Physicists at the DESY research lab in Germany have successfully accelerated the first beam of electrons into what is set to be the world’s most brilliant X-ray light source. The €225m PETRA III synchrotron in Hamburg will allow researchers to study nanometre-scale objects such as quantum dots and to resolve the structure of proteins. The first user experiments are set to start in early 2010.
The PETRA-III synchrotron is a third-generation light source that produces intense beams of X-rays from electrons circulating in its 2.3 km circumference storage ring. Electrons are fed into the ring after having first been accelerated to 450 MeV in a linear accelerator and then injected into a particle accelerator, DORIS, which increases their energy to 6 GeV.
The electrons in the PETRA storage ring emit X-rays as they are passed through “undulators”, which force the electrons to travel along a sinusoidal path. The X-rays from PETRA will be fed into 14 beam lines housed in a 300 m experimental hall connected to the storage ring, which will operate up to 30 experiments in biology to condensed-matter physics.
With wavelengths ranging from 6.2 nm to 0.03 nm, the X-rays will be used by researchers to probe the structure and properties of materials. “PETRA will focus on hard X-rays science especially in the wavelength range of 200 keV,“ says Edgar Weckert director of photon science at DESY.

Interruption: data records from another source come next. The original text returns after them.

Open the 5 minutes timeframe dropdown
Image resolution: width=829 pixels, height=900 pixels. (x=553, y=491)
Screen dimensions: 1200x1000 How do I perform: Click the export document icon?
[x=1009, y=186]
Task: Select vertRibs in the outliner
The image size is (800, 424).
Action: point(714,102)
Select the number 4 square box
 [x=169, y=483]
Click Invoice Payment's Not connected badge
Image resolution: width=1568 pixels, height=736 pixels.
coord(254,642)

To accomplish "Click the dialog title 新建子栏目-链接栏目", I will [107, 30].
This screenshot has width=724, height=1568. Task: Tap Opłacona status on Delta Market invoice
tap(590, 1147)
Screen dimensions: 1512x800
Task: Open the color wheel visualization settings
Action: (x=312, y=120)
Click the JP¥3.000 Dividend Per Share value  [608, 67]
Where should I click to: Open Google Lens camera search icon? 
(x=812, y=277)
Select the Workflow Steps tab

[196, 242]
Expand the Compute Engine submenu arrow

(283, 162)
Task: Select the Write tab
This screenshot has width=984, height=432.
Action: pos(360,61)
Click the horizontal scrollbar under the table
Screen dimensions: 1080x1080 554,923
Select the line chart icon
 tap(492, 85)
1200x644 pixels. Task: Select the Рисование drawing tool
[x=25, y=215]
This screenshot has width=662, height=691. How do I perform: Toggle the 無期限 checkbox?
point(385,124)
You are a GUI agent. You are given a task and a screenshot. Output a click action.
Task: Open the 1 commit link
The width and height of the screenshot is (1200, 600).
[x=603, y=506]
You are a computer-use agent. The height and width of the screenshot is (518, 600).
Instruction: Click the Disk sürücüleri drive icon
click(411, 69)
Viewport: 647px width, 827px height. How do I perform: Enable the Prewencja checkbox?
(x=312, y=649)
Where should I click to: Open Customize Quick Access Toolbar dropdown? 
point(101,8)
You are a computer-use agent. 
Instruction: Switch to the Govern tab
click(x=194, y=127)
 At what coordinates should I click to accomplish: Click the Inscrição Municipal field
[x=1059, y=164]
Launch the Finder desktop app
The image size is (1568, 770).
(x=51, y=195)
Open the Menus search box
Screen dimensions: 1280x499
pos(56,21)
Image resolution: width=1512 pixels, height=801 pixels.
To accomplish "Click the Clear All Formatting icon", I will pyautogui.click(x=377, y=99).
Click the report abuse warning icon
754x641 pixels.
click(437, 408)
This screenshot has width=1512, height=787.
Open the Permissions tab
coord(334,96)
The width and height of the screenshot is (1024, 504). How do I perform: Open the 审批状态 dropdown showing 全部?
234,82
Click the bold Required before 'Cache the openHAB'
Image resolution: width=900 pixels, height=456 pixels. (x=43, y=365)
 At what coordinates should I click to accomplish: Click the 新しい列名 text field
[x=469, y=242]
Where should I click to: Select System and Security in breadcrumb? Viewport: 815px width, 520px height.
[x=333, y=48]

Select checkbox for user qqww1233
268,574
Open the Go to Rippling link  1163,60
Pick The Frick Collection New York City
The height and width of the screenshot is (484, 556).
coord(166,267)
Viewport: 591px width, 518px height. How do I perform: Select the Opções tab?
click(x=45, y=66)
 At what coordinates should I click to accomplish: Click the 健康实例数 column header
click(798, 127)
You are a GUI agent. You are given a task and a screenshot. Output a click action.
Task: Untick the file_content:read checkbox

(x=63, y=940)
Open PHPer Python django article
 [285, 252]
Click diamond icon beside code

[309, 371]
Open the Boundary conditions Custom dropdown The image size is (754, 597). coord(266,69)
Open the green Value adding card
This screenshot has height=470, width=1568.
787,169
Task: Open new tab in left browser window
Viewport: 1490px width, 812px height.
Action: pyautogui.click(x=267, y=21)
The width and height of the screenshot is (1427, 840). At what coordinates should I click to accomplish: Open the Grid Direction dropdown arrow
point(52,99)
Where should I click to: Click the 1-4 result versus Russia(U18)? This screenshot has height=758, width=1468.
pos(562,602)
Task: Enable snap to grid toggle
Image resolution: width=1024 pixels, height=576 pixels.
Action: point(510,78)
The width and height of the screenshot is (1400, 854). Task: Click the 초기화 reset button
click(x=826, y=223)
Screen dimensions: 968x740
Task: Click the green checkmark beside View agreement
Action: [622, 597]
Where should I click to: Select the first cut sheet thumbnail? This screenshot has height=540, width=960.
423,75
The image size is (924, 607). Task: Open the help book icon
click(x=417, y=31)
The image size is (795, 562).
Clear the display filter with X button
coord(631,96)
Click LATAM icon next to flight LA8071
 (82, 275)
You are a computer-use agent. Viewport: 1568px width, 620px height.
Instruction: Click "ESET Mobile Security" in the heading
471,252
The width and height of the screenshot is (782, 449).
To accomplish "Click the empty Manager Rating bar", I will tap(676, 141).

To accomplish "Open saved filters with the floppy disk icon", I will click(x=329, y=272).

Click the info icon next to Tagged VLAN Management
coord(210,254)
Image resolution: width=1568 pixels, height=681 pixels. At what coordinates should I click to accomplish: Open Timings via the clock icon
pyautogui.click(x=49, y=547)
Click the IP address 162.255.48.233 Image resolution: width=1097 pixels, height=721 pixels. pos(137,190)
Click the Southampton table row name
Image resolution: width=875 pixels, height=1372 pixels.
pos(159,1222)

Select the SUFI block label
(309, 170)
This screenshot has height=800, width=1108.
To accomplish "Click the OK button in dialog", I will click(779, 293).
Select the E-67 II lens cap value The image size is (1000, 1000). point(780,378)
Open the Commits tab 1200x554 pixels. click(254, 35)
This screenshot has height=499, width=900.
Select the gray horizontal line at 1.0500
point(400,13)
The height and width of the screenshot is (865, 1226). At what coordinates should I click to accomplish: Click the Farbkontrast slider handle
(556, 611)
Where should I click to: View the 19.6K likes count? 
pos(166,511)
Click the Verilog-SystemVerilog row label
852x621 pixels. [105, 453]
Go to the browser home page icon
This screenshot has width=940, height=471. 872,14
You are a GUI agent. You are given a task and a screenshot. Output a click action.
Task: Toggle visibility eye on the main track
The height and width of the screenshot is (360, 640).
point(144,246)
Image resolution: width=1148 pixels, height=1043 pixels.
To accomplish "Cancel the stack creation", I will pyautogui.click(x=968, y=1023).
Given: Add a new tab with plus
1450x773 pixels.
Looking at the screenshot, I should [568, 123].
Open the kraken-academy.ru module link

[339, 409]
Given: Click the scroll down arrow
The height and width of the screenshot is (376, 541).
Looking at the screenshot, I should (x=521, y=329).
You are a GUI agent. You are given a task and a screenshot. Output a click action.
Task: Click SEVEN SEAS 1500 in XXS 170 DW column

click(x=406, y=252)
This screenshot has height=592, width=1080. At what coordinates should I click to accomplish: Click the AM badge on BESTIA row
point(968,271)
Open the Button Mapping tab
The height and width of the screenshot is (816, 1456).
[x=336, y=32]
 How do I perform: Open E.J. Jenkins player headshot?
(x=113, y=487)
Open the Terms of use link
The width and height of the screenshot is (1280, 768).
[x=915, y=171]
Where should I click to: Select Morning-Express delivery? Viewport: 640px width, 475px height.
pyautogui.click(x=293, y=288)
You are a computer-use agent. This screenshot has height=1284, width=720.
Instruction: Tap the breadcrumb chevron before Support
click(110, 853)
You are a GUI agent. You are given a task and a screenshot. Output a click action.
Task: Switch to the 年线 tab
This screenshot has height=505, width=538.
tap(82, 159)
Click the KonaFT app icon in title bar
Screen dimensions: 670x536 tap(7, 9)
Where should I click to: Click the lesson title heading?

PETRA-III will also be able to produce X-ray beams with a diameter of 1 nm even at such high electron energies. “This is what makes the facility so unique,” says Weckert, “PETRA will enable us to resolve the structure of very small objects.”
PETRA-III’s storage ring was originally built in 1978 as an electron-positron collider and in 1979 researchers used it to obtain the first direct evidence for gluons — carriers of the strong force. In 1990 PETRA was then used as an accelerator for the 6.3 km circumference HERA collider before it closed in June 2007. The upgrade began shortly afterwards.